Cette lettre, imprimée officiellement dans la correspondance de l’armée d’Égypte, fit, au milieu de certaines accusations qui pesaient sur certains chefs, un très-grand effet. Reproduite par les journaux de New-York et de Philadelphie, elle eut un si grand succès au milieu de cette république naissante, que, cinquante ans après, dans un voyage que je fis, appelé en Hollande par le jeune roi à propos de son couronnement, l’honorable M. d’Areysas, ministre des États-Unis à la Haye, me la répéta mot pour mot.


XIII


Révolte du Caire. — Mon père entre à cheval dans la grande mosquée. — Sa nostalgie. — Il quitte l’Égypte et aborde à Naples. — Ferdinand et Caroline de Naples. — Emma Lyons et Nelson. — Manifeste de Ferdinand. — Commentaire de son ministre Belmonte-Pignatelli.

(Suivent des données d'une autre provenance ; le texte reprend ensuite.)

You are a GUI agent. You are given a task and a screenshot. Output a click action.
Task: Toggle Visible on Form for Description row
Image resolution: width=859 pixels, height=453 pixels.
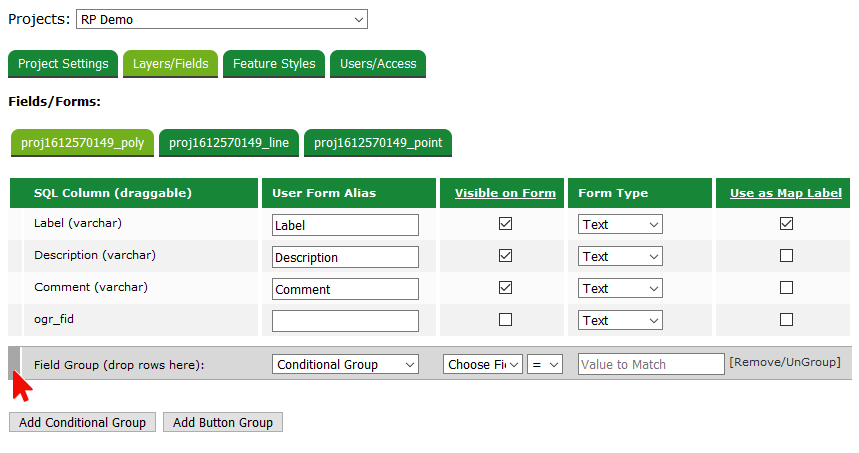(505, 256)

Cependant ce défaut de numéraire, dont se plaignait Bonaparte, se faisait sentir de plus en plus. On ne savait plus comment on pourrait payer l’armée sans recourir aux avances. C’était un moyen odieux qui eût rappelé le mode de perception de ces fameux mamelouks qu’on était, disait-on, venu punir enfin de leurs vols et de leurs déprédations. Il était donc impossible d’y avoir recours. Dans cet embarras, Poussielgue, l’administrateur général des finances, proposa au général en chef d’établir le droit d’enregistrement sur toutes les concessions de propriétés qui s’étaient faites depuis l’arrivée en Égypte, ou qui se feraient à l’avenir. Toutes ces concessions étant temporaires, et pouvant être retirées ou renouvelées selon le caprice du général en chef, la ressource était incalculable.